Back in January, a judge okayed federal sharpshooters to kill 100 deer over a three-month period in the controversial Ann Arbor deer cull.
But that’s not the story to hunters in the city and state. At issue is the attitude of U.S. District Judge Arthur Tarnow, who ruled to allow the deer cull to proceed using the sharpshooters.
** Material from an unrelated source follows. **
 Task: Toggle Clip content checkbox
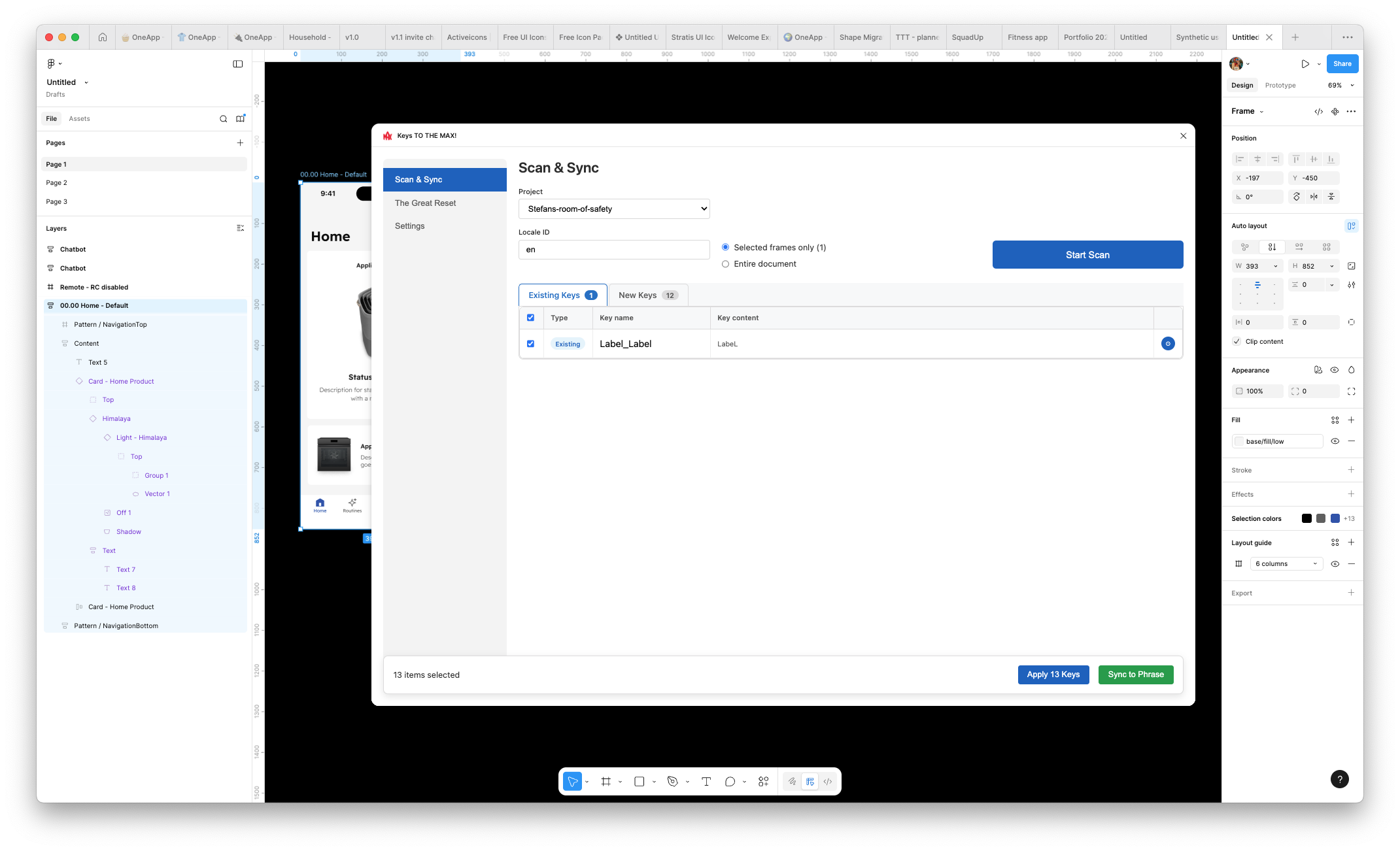pos(1237,341)
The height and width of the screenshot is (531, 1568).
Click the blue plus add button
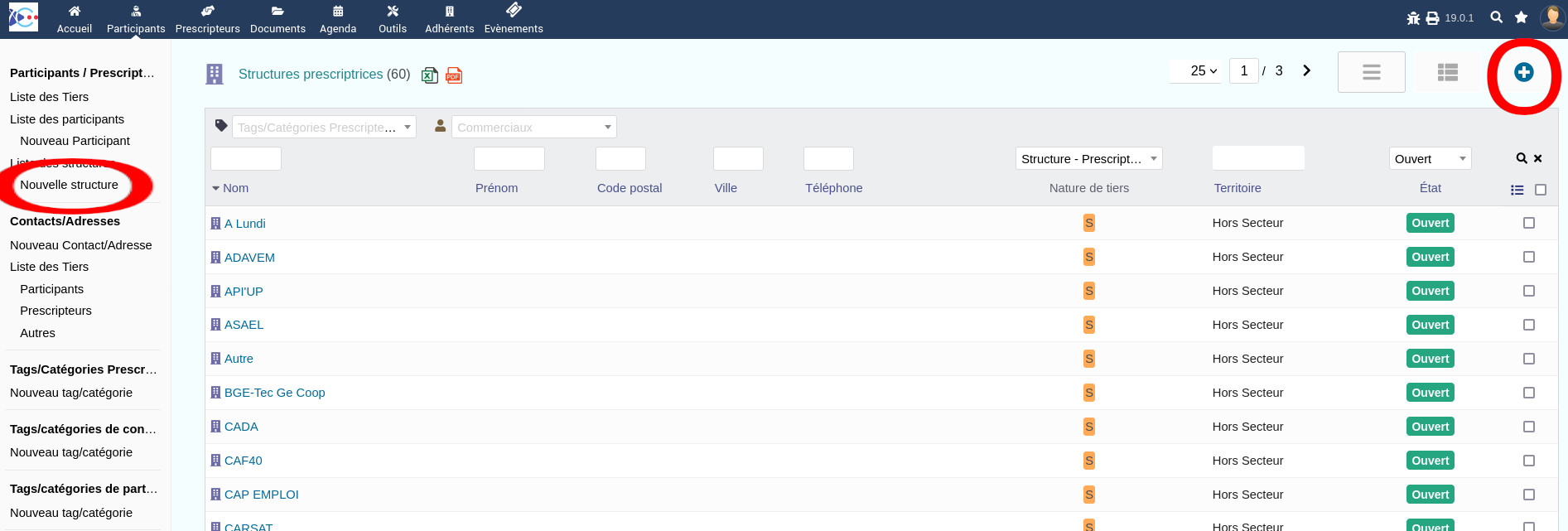pyautogui.click(x=1523, y=73)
Tarrow, in his ruling, praised the city for using federal sharpshooters “rather than have traditional hunters with carrots and six packs of beer” reduce the herd.
The story began when complaints from residents about deer disease, damage to the landscape and car-deer accidents motivated the city council to come up with a plan to reduce the herd. The city council approved the plan in November to spend up to $35,000 on the project.
That plan is to use federal sharpshooters to kill up to 100 deer through March in 26 city-owed parks and natural areas. The “hunting” will take place between 4 and 7 p.m. The parks will be closed and residents notified.
The U.S. Department of Agriculture, Wildlife Services Division, is overseeing the cull. The project entered the court system when a group filed a lawsuit claiming that the city council “quietly and quickly approved an unlawful deer-kill plan” for a problem the group says doesn’t exist.
The group is also concerned about public safety. While Tarnow didn’t dismiss the lawsuit, allowing the group to amend its lawsuit due to some differences, and allowing the defendant 21 days to file motions to dismiss, the herd reduction continues.
But seriously, “traditional hunters with carrots and six packs of beer”?